Stored items -

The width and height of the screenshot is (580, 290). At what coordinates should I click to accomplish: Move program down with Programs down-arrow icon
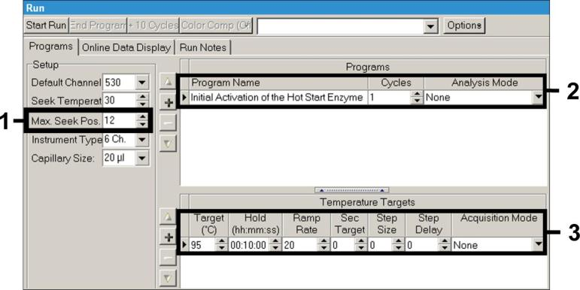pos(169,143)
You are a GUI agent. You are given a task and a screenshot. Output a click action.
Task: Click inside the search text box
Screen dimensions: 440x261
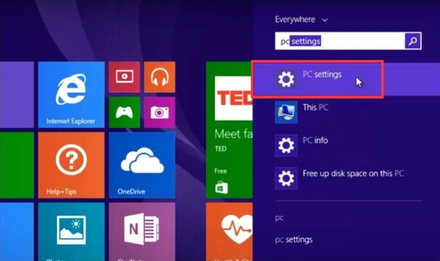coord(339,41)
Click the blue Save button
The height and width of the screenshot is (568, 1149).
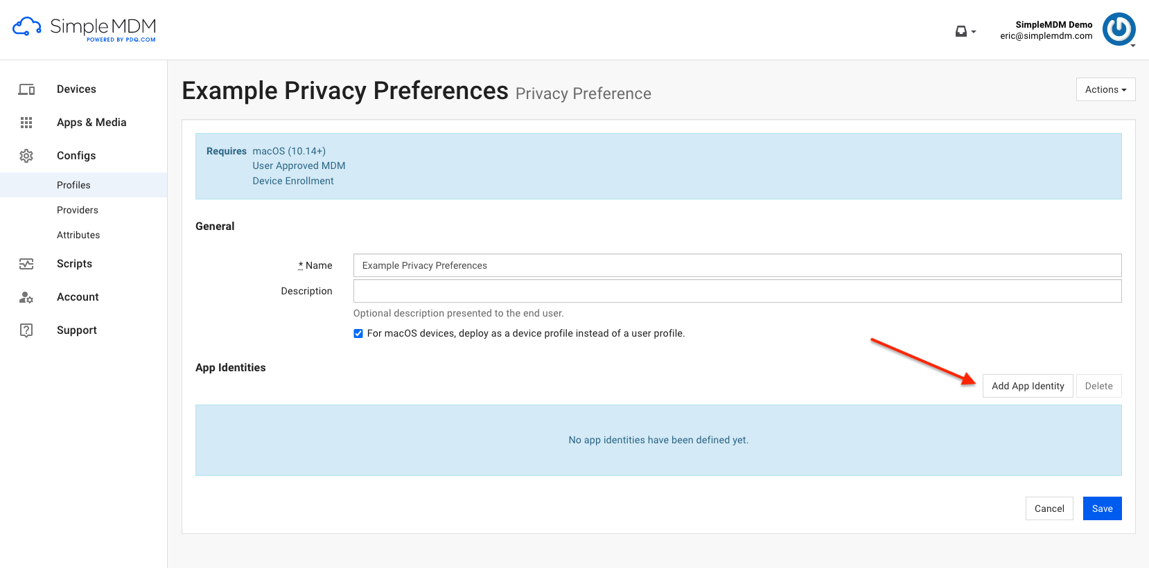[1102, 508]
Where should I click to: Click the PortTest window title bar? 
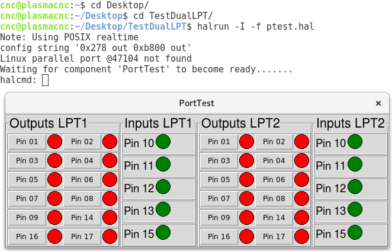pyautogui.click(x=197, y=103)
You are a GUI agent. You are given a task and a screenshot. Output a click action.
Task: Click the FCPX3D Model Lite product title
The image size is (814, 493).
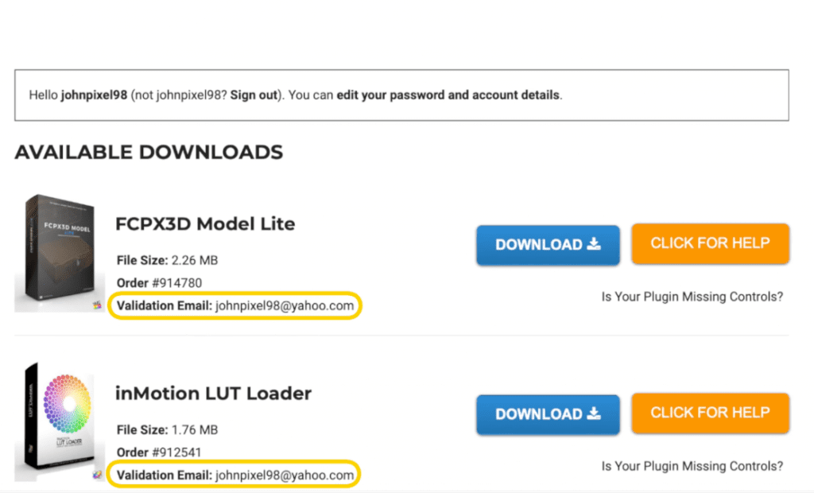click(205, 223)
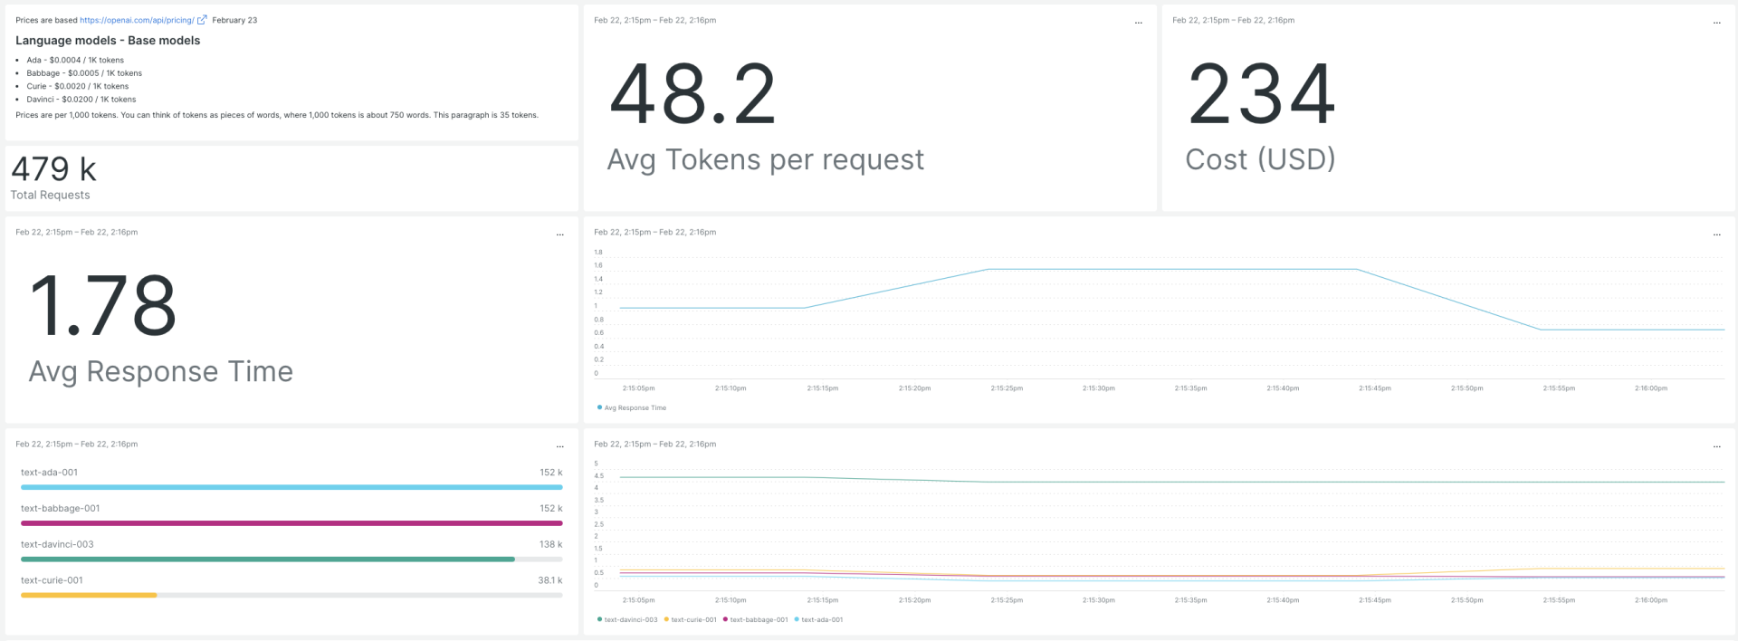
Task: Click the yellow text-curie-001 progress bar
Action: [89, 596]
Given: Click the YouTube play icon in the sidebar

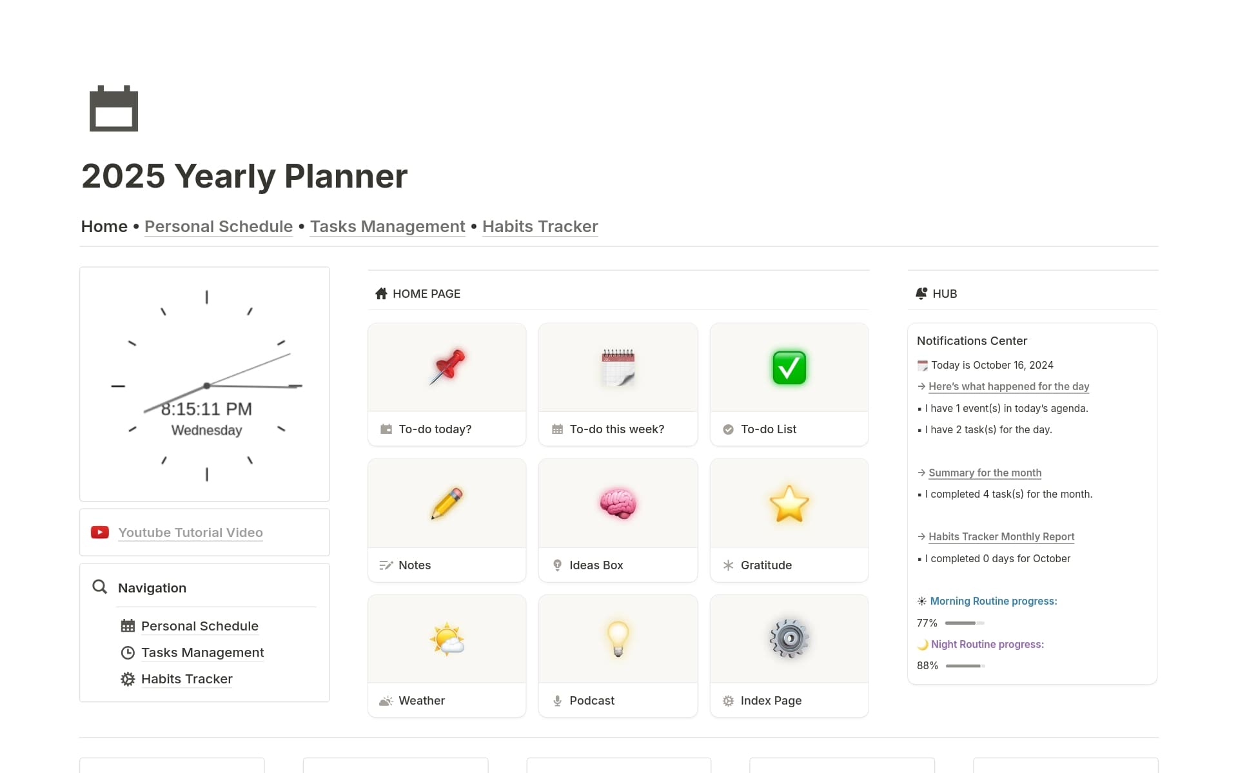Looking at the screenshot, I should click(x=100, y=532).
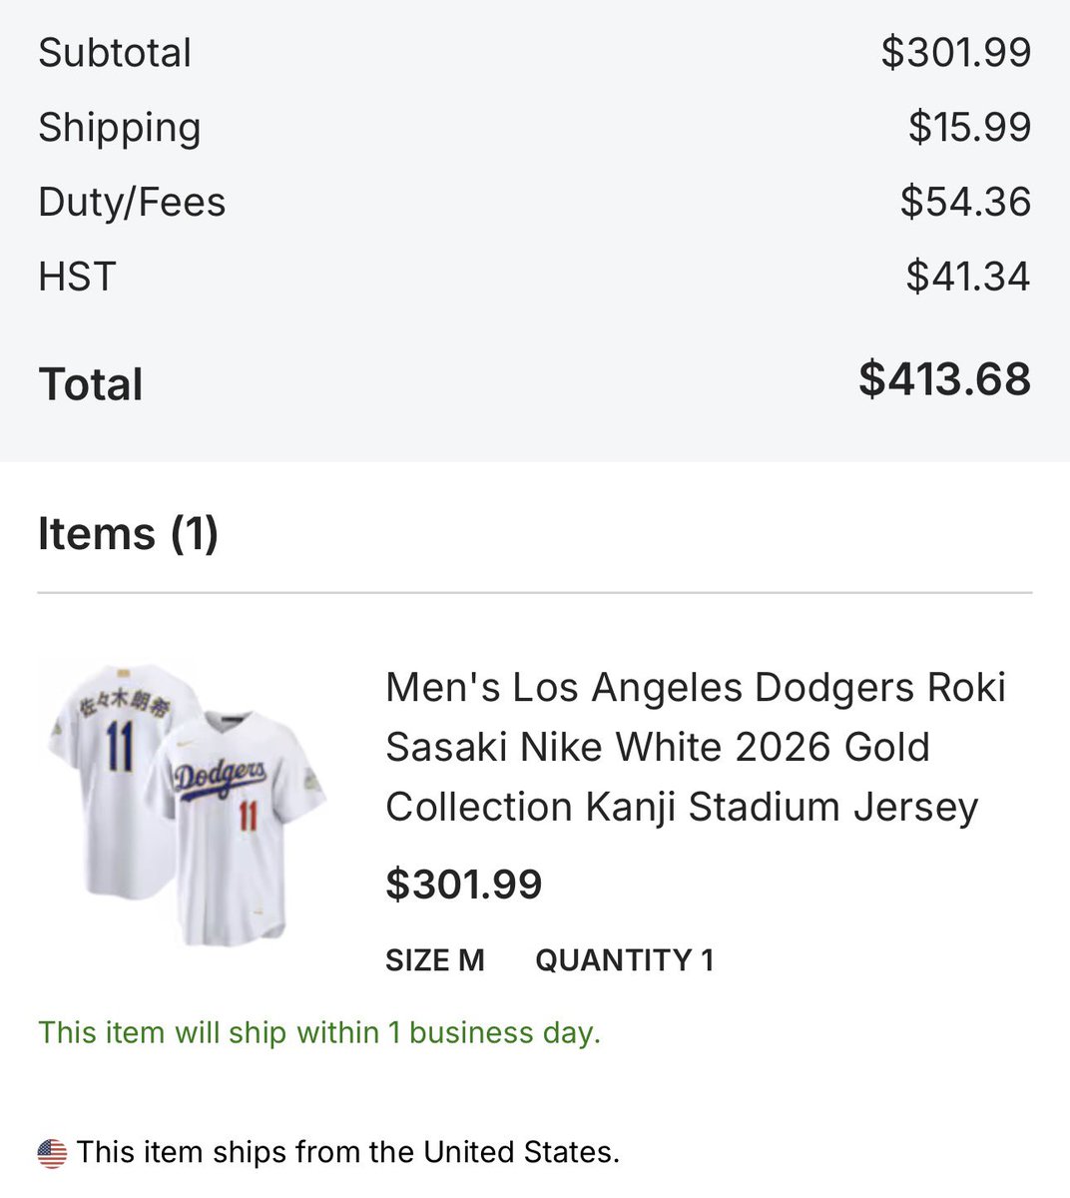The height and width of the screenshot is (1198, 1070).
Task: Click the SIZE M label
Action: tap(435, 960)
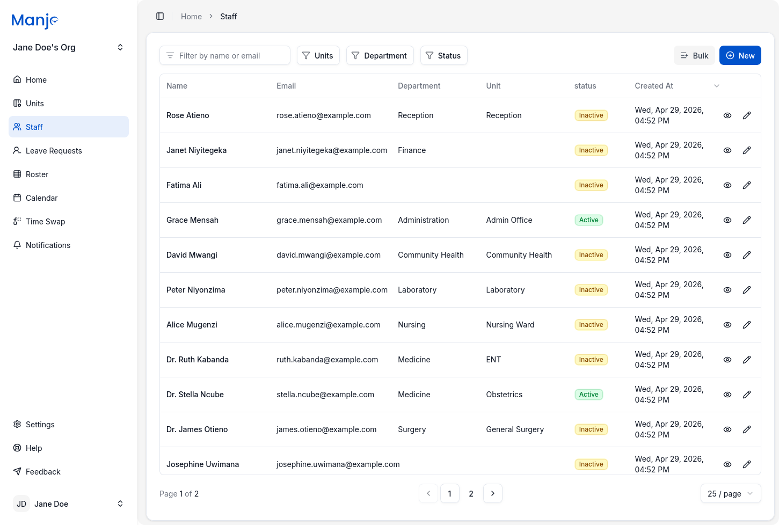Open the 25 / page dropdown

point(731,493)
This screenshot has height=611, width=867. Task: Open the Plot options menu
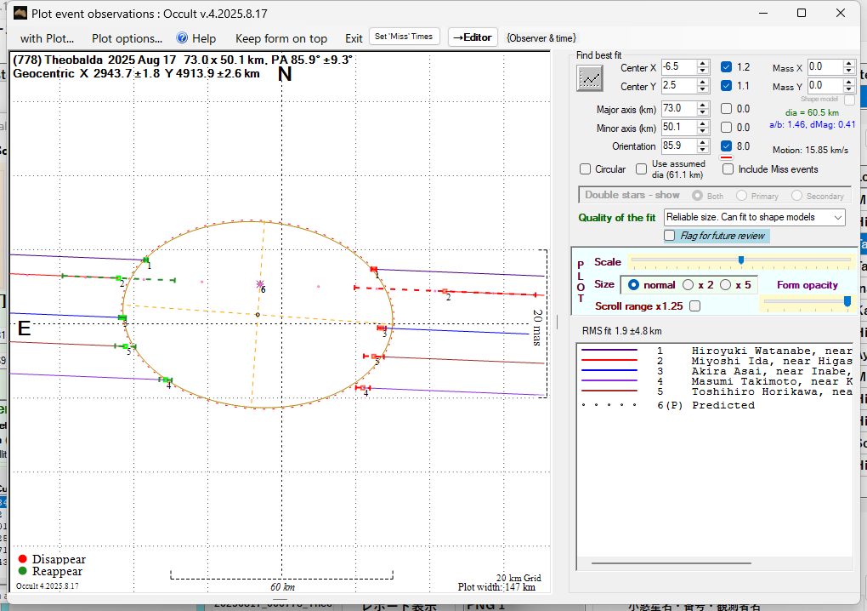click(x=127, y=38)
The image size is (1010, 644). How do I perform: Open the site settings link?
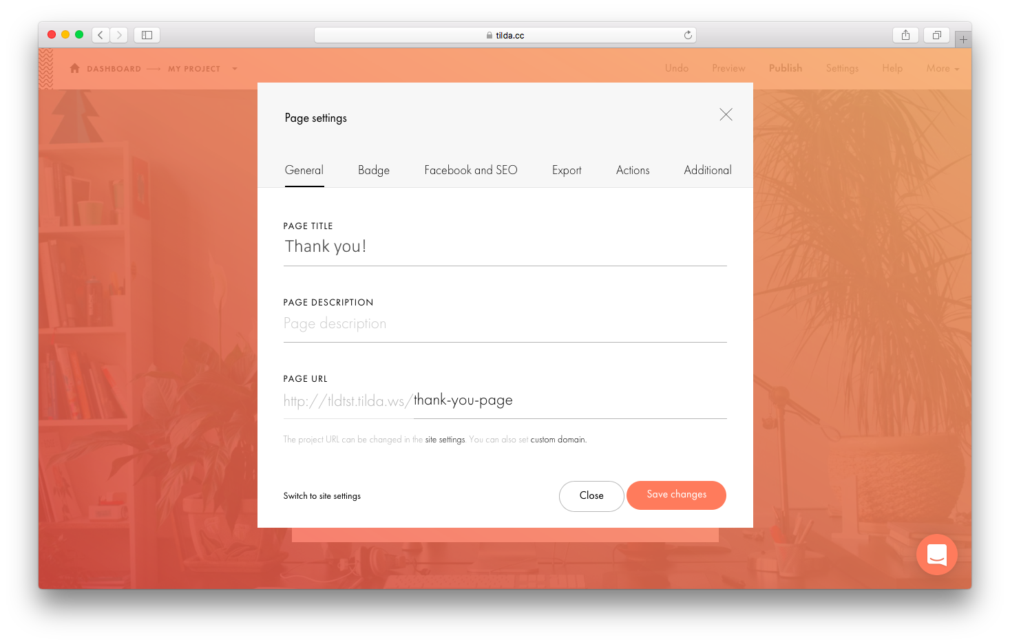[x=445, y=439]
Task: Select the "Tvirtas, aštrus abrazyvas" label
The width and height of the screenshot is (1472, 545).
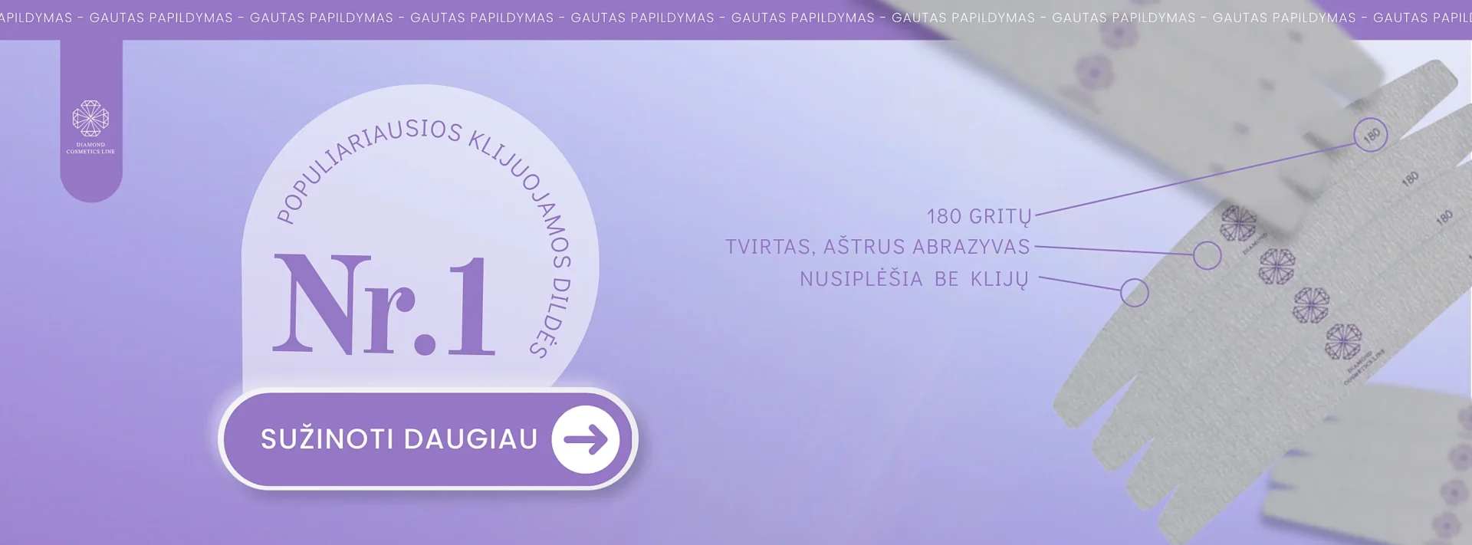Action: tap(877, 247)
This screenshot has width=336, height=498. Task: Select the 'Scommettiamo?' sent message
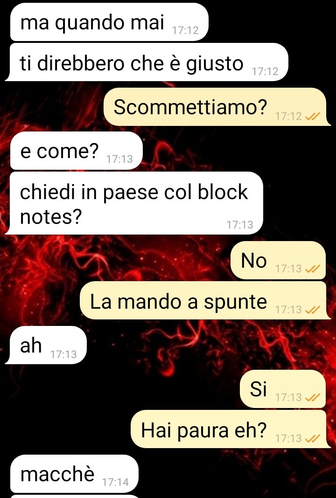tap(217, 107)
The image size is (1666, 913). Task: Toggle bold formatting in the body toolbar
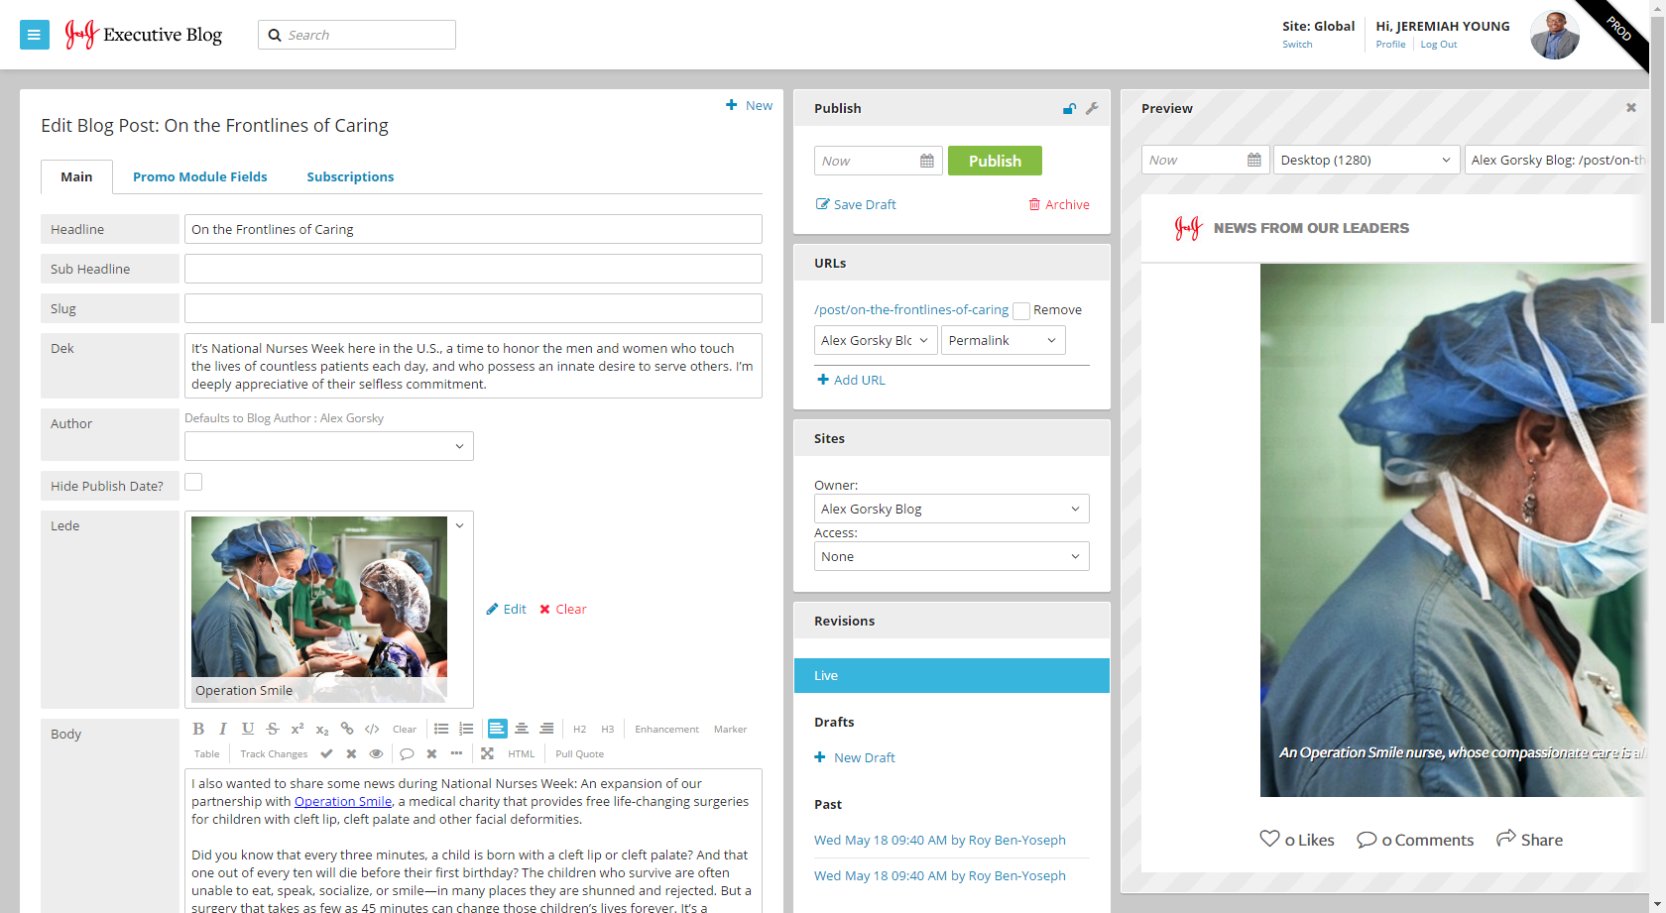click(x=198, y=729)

WHAT YOU ARE ASKED TO DO - Give again, word for word, the line containing "Task: Click the FCPX3D" and every line after it to the end of the records; leave out the pictures.

TASK SOLUTION -
Task: Click the FCPX3D Model Lite product title
The image size is (814, 493).
click(205, 223)
Task: Click the yellow text-curie-001 progress bar
Action: [89, 596]
Given: Click the YouTube play icon in the sidebar

Looking at the screenshot, I should click(x=100, y=532).
The height and width of the screenshot is (1198, 1070).
Task: Click the SIZE M label
Action: tap(435, 960)
Open the 25 / page dropdown

point(731,493)
This screenshot has height=611, width=867. Task: Open the Plot options menu
click(x=127, y=38)
The image size is (1010, 644). How do I perform: Open the site settings link?
[x=445, y=439]
Task: Select the "Tvirtas, aštrus abrazyvas" label
The width and height of the screenshot is (1472, 545).
Action: tap(877, 247)
This screenshot has width=336, height=498. Task: Select the 'Scommettiamo?' sent message
tap(217, 107)
The image size is (1666, 913). Task: Toggle bold formatting in the body toolbar
click(x=198, y=729)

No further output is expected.